"It would be a bad generalisation to place the whole clergy and Catholic Church under suspicion," the Roman Catholic priest was quoted as saying in an interview with The European, a Berlin-based online news service, according to an ENI report in Insights.
Mr Küng also said he still agrees with Pope Benedict XVI on some key issues, said the report.
The 83-year-old Swiss-born theologian was speaking two weeks after criticising the Pope in an "open letter" to Roman Catholic bishops worldwide in which he said Benedict's papacy had "failed", and that clerical sex abuses had been covered up worldwide.
However, in his interview with The European, Mr Küng described as "complete nonsense" claims that the present Pope is "the worst for centuries".
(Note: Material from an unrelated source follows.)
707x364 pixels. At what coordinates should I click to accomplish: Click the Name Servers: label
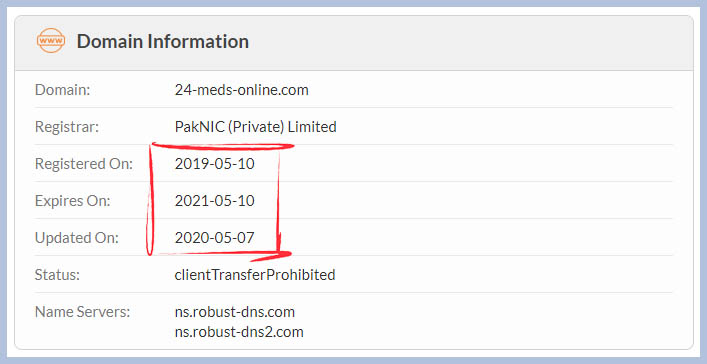[83, 312]
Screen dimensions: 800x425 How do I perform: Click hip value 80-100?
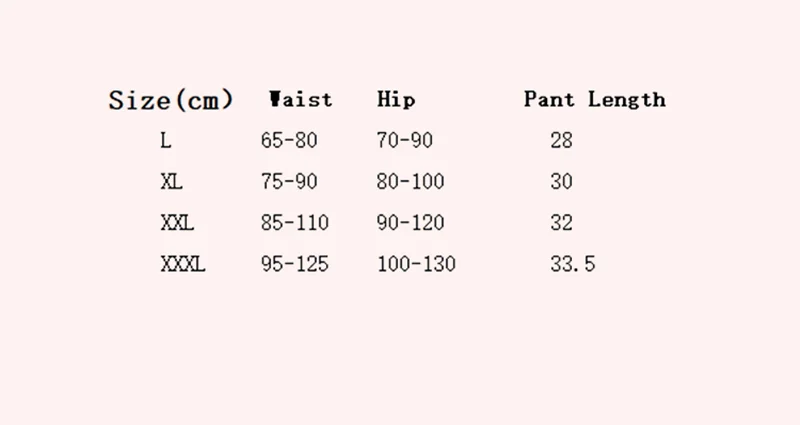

He said, "In the course of its five years, this pontificate has seen many breakdowns, as well as many wasted chances, above all in its approach to Protestant churches.
Mr Küng believed the Pope had missed an opportunity to consolidate links with Jews and Muslims, but said it would be "totally inadmissible" to compare Benedict XVI with "immoral and criminal" popes in history.
"The Pope and I are united on the relationship between reason and science, the necessity of dialogue between religions and the need for worldwide ethics, even if my hopes of a reformist course have not been fulfilled," Mr Küng said.